-- Begin DATASET ENTRIES --

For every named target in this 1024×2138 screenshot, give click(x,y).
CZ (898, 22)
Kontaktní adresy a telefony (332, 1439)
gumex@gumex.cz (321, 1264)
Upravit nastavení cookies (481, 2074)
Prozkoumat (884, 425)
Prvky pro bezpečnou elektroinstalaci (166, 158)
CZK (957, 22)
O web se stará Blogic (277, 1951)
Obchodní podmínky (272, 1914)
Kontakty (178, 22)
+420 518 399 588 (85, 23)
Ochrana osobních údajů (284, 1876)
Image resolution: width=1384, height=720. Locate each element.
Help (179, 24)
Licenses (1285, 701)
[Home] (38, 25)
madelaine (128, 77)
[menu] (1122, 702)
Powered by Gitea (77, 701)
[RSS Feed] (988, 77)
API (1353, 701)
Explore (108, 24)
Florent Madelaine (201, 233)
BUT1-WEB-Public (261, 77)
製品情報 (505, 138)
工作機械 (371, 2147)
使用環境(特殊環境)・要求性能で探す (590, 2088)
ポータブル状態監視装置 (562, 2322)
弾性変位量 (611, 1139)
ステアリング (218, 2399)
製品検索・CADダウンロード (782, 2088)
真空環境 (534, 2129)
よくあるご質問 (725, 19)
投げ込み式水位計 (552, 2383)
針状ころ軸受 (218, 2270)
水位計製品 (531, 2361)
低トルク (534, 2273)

-- End DATASET ENTRIES --

> WHAT YOU SHOULD DO
Copy out every line of the items above without changing a word, in the same order.

> FINAL RESULT
For every named target in this 1024×2138 screenshot, give click(x,y).
CZ (898, 22)
Kontaktní adresy a telefony (332, 1439)
gumex@gumex.cz (321, 1264)
Upravit nastavení cookies (481, 2074)
Prozkoumat (884, 425)
Prvky pro bezpečnou elektroinstalaci (166, 158)
CZK (957, 22)
O web se stará Blogic (277, 1951)
Obchodní podmínky (272, 1914)
Kontakty (178, 22)
+420 518 399 588 (85, 23)
Ochrana osobních údajů (284, 1876)
Image resolution: width=1384, height=720. Locate each element.
Help (179, 24)
Licenses (1285, 701)
[Home] (38, 25)
madelaine (128, 77)
[menu] (1122, 702)
Powered by Gitea (77, 701)
[RSS Feed] (988, 77)
API (1353, 701)
Explore (108, 24)
Florent Madelaine (201, 233)
BUT1-WEB-Public (261, 77)
製品情報 (505, 138)
工作機械 (371, 2147)
使用環境(特殊環境)・要求性能で探す (590, 2088)
ポータブル状態監視装置 (562, 2322)
弾性変位量 (611, 1139)
ステアリング (218, 2399)
製品検索・CADダウンロード (782, 2088)
真空環境 (534, 2129)
よくあるご質問 (725, 19)
投げ込み式水位計 (552, 2383)
針状ころ軸受 (218, 2270)
水位計製品 (531, 2361)
低トルク (534, 2273)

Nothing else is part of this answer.